Savory, aromatic and cheesy this frittata is worthy of a celebratory brunch or is lovely way to treat your family on the weekend.
Yields: 8 pieces
Ingredients
8 large eggs
1/4 cup heavy cream
5 slices bacon, sliced 1/4 inch thick (1 cup chopped)
1 large or 2 small leeks, white and light green parts only (2 cups chopped)
8 oz sliced shiitake mushrooms, wiped clean with a damp paper towel and stems discarded
2 Tablespoons chopped fresh garlic (3-4 large cloves)
1 small shallot, finely diced
1 Tablespoon chopped fresh thyme leaves
4 oz crumbled goat cheese
Salt and Pepper
1 Tablespoon Extra Virgin Olive Oil
Instructions
Pre-heat oven to 375 degrees Fahrenheit.
Whisk eggs and cream together with the chopped thyme. Set aside.
Slice leeks lengthwise (white and pale green parts only-discard the dark green tops) and rinse under running water to remove any dirt. Then slice crosswise into 1/4 inch half moon slices. Set aside.
Heat a 10 inch cast iron or other oven safe skillet over medium high heat.
Cook bacon until crisp and fat is rendered.
Remove bacon with a slotted spoon and set aside.
Pour off most of the bacon fat, but leave enough to coat the pan
Add leeks and mushrooms with a pinch of salt and pepper and cook until leeks are translucent- about 5 minutes.
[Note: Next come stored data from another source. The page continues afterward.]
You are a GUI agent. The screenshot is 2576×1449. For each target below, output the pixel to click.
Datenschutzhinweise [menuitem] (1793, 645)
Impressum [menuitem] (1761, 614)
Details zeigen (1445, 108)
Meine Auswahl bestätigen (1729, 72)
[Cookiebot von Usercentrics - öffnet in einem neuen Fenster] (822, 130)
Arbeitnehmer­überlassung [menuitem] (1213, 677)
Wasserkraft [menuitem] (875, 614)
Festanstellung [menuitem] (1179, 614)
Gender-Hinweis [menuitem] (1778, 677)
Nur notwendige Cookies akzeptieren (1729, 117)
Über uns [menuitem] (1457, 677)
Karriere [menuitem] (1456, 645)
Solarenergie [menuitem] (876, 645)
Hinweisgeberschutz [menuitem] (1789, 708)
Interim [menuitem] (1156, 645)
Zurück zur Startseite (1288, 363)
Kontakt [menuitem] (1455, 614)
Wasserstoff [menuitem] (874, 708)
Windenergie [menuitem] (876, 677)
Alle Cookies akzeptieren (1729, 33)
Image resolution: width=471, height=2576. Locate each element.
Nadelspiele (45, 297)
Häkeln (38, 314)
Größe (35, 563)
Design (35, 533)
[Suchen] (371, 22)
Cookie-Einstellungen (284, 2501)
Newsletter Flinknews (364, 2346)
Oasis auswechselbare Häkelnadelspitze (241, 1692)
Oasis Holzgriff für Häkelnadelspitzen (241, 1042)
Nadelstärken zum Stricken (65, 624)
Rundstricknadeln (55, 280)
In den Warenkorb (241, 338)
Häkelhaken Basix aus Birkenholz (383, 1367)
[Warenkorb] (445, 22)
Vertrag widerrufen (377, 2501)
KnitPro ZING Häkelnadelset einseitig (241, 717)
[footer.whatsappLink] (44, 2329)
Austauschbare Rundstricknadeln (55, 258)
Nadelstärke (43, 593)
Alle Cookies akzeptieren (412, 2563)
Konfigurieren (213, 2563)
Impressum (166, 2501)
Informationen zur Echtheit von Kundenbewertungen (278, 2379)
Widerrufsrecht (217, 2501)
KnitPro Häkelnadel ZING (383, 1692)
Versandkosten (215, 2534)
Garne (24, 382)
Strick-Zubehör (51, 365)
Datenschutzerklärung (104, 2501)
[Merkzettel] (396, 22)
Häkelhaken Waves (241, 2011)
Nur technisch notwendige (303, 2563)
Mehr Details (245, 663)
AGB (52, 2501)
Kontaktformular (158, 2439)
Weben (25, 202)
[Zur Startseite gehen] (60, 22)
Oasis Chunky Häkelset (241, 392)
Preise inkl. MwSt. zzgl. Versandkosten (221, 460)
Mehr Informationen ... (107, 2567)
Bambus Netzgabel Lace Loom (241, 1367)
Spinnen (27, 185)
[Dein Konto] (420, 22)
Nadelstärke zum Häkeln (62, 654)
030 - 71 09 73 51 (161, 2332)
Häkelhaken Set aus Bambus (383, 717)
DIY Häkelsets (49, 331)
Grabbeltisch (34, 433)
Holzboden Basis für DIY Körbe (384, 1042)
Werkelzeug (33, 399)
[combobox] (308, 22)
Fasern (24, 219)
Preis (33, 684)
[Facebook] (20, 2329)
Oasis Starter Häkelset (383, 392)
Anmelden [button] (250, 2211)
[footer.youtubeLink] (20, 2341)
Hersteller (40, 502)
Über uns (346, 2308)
Add garlic and shallot and cook one minute
Add bacon back to the skillet.
Add goat cheese and stir to combine.
Taste filling and adjust salt and pepper as needed.
Drizzle one tablespoon olive oil into the pan.
Pour egg mixture into the skillet and stir once.
Let sit on the stove two minutes and then transfer to oven.
Cook 10-12 minutes until eggs are set and a knife inserted in the middle comes out clean.